Support a foster parent
Parenting foster children is hard, often thankless, work. If you know a foster parent, you might consider inviting him or her for coffee or for a walk. Foster parents often forget to take care of themselves. A break from the routine and a show of appreciation can help to brighten a day.
If you don’t know a foster parent, think about contacting a local foster parent group and offering to help with childcare at an upcoming meeting or arranging to supply snacks for both adults and children.
Entertain a foster child
Many foster parents have access to respite care for an overnight or a weekend, but taking a child to a park or a movie can be a gift for both parents and children.
Bring siblings together
It may be difficult for brothers and sisters living in two or more foster homes to get together because of distance or time constraints. Periodic outings can be memorable events for separated siblings.
Mentor a foster child
Mentoring and CASA (Court Appointed Special Advocates) programs are always in need of volunteers. Through programs like these, community members can provide important relationships to foster children and teens.
Caseworkers manage large caseloads of vulnerable children and parents through a myriad of rules and regulations. It’s often hard for them to leave the worries of their work at the office. Consider recruiting a friend or two to adopt a unit in a child welfare agency and arrange to provide lunch or afternoon tea once a month. The message that people are thinking of them will be as important as the food.
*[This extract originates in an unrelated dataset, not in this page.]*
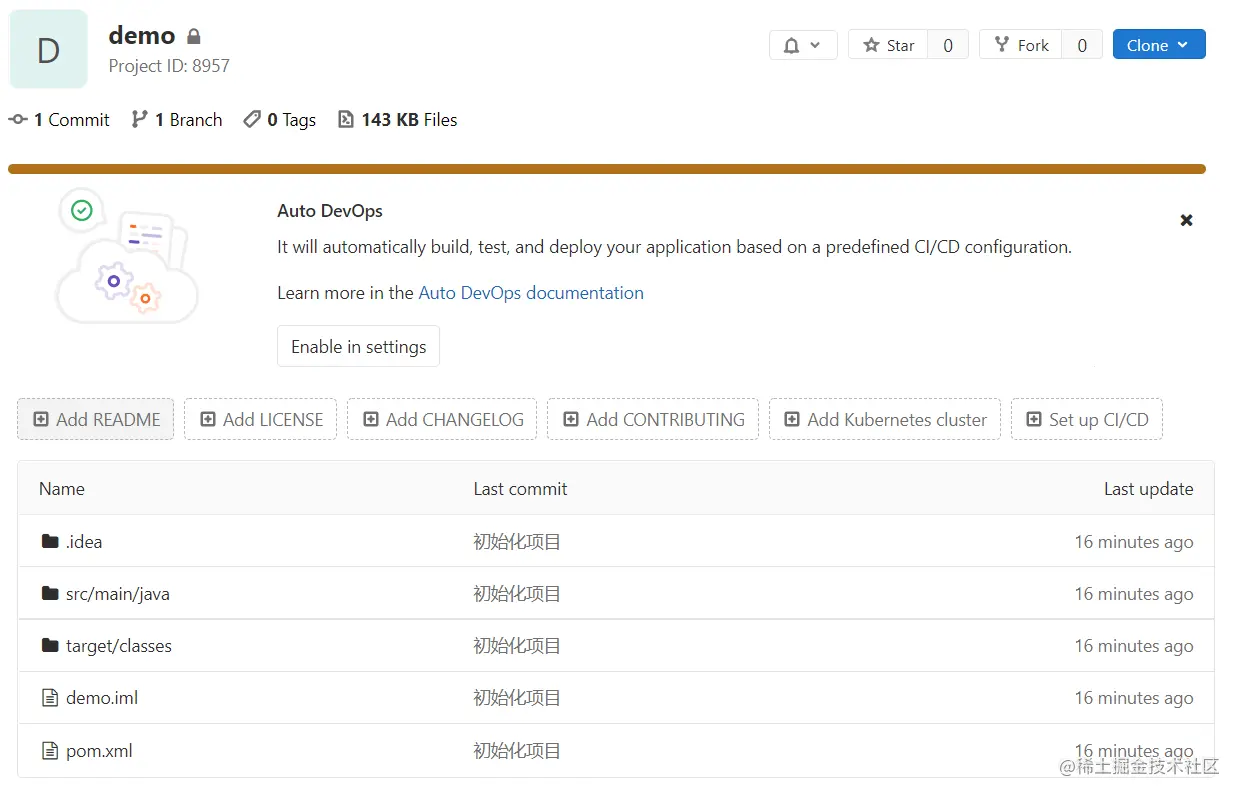
Task: Click the target/classes folder icon
Action: coord(50,646)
Help spread the word about the needs of the foster care community by hosting an educational event. Contact A Home Within or an organization in your community to invite someone to speak to your friends and neighbors about the needs of the foster care community and the work they are doing to meet those needs.
Offer your skills
Non-profits need volunteers of all ilk, from board members committed to fundraising to people who are happy to spend an afternoon stuffing envelopes. If one organization doesn’t need the help you have to offer, call another.
Resolve to make a difference
I hope that you will add a commitment to doing just one thing to improve the foster care community to your list of New Year’s resolutions. The staff and board of A Home Within join me in sending best wishes for 2015.